Today, press and select viewers got a first glimpse at Robert Gober’s first U.S. retrospective at MoMA, “The Heart Is Not a Metaphor.” The artist joined director Glenn Lowry and chief curator of painting and sculpture Ann Temkin for a rare interview, discussing the scope of the show, how his religious upbringing influenced him, and the DIY attitude that separates him from his peers.
Here, some highlights:
On including very early works in the show: “When I was a young artist, and I would go look at other artists’ career retrospectives and I was often disappointed with the lack of story line…What was missing to me was the story of where the artist came from, and how they got to where they were. So when I got the chance, I thought that was something that I’d like to do. Even though some of that early work might be a little embarrassing, it would tell a fuller story.”
On why he didn’t shy away from graphic and controversial subject matter: “There’s many reasons why looking back I decided to deal with these issues, and one of them was that I matured as a man—specifically a gay man—during one of the biggest health epidemics of the century. I was at the epicenter, and it was absolutely indicative that you say who you are.”

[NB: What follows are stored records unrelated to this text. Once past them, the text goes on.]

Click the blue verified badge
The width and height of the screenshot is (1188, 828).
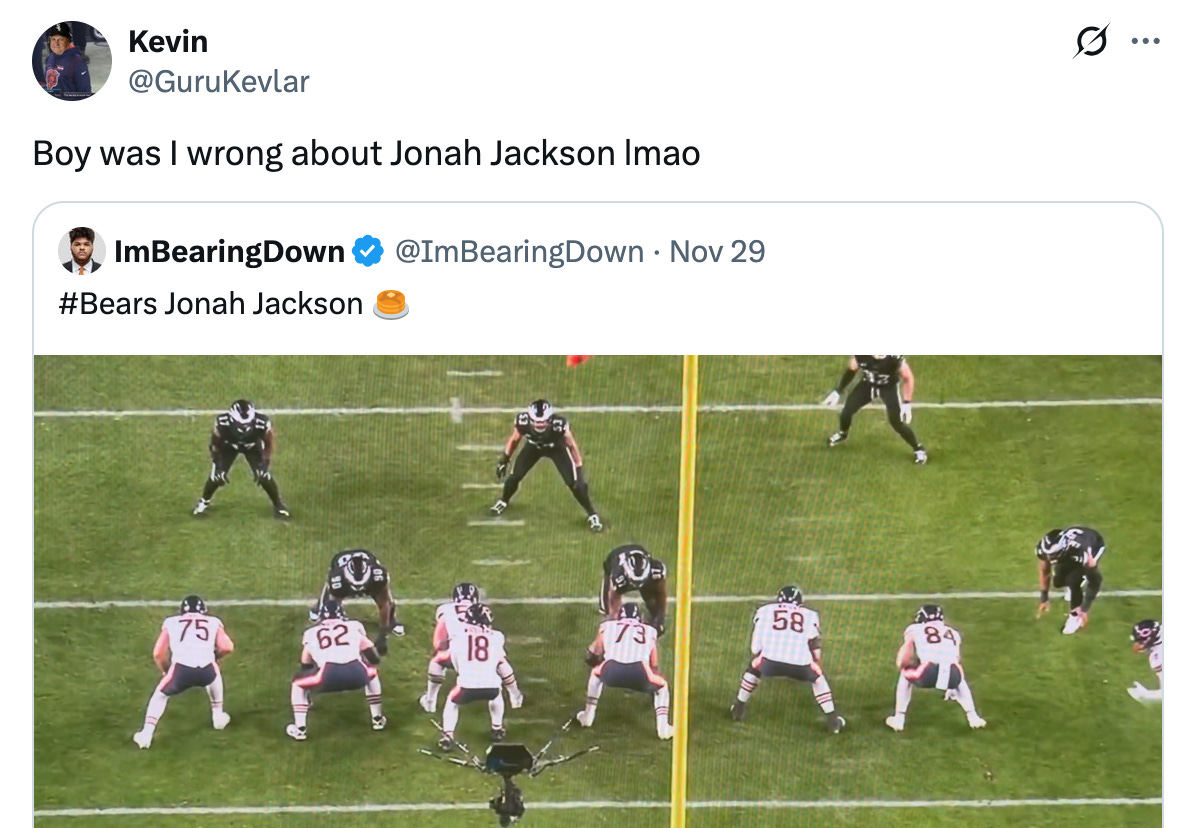369,252
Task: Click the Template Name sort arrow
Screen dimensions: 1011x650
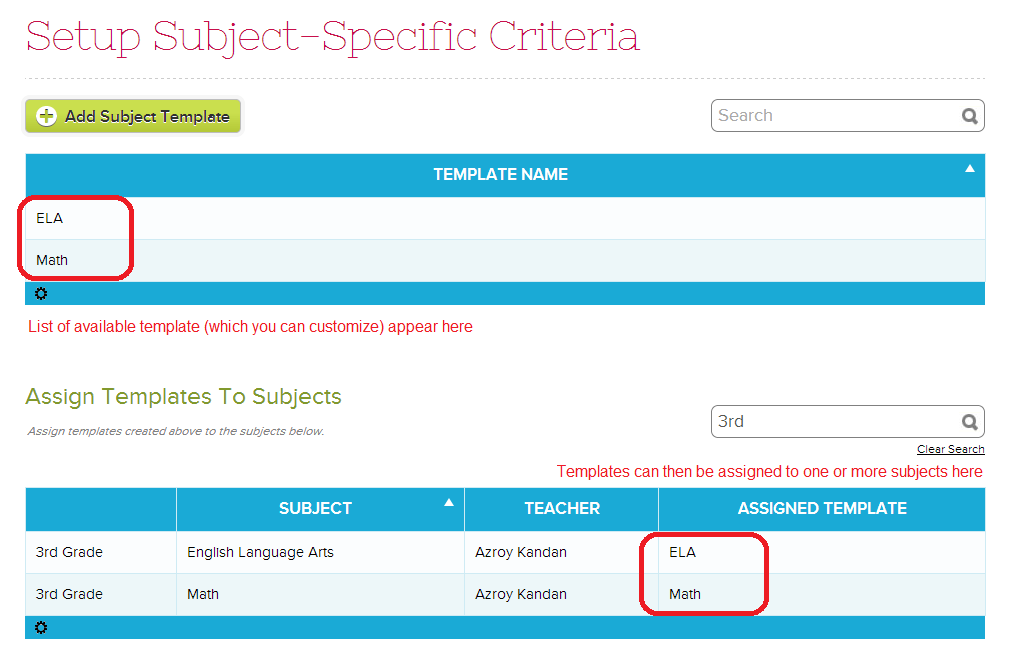Action: 969,169
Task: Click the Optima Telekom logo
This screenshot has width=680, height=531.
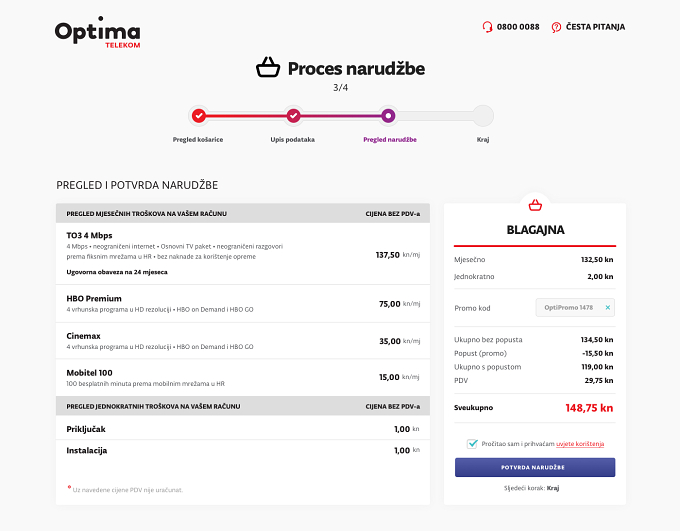Action: pyautogui.click(x=98, y=32)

How he found himself curating and organizing exhibitions, in addition to making his own work: “ Like everything else I thought, ‘do it yourself.’ The first painting you see as you come in [to the exhibition] is a painting of a house. That’s the house that my father built when he and my mom were engaged, and it wasn’t exactly finished but they moved in after they were married. It’s where I grew up, it’s where my 90-year old mother still lives. It’s what I learned as a kid, since I didn’t learn skills from my dad as he was barely there, but I did learn the attitude that ‘if you want a house, figure it out, and build it yourself, do it yourself.’ And so I brought that attitude here, ‘if you want a better context for your work, do it yourself.’”
On the theme of his religion, Catholicism, throughout: “When you grow up being taught to worship, whatever that means, there is an array of body rich symbols: tears, blood, crucifixion, the stations of the cross, transubstantiation…Faith is a belief in something that is irrational, and so to have faith, there is some correlation there with the belief in the art.”
Why most of his work is untitled: “For the most part works of mine are untitled. There was a brief period where I had poetic titles for works and they’re embarrassing now. I think for the most part it’s not something that I have talent for.”
And how he came up with the title for his MoMA retrospective: “I never titled an exhibition of my work before, but I titled the retrospective exhibitions I worked on for others. This is the first time I have a poetic title for a show. It came from a book that I was rereading two summers ago, when I was beginning to work on the exhibition. It was a novel by Elizabeth Hardwick called Sleepless Nights and the full sentence is “alas, the heart is not a metaphor, or at least not always a metaphor.” And I took “the heart is not a metaphor” out of it. By taking it out of its context I made it into, hopefully, a line of poetry, and thus it is irreducible.”
Robert Gober’s “A Heart Is Not a Metaphor” is on view at the Museum of Modern Art October 4, 2014 through January 18, 2015.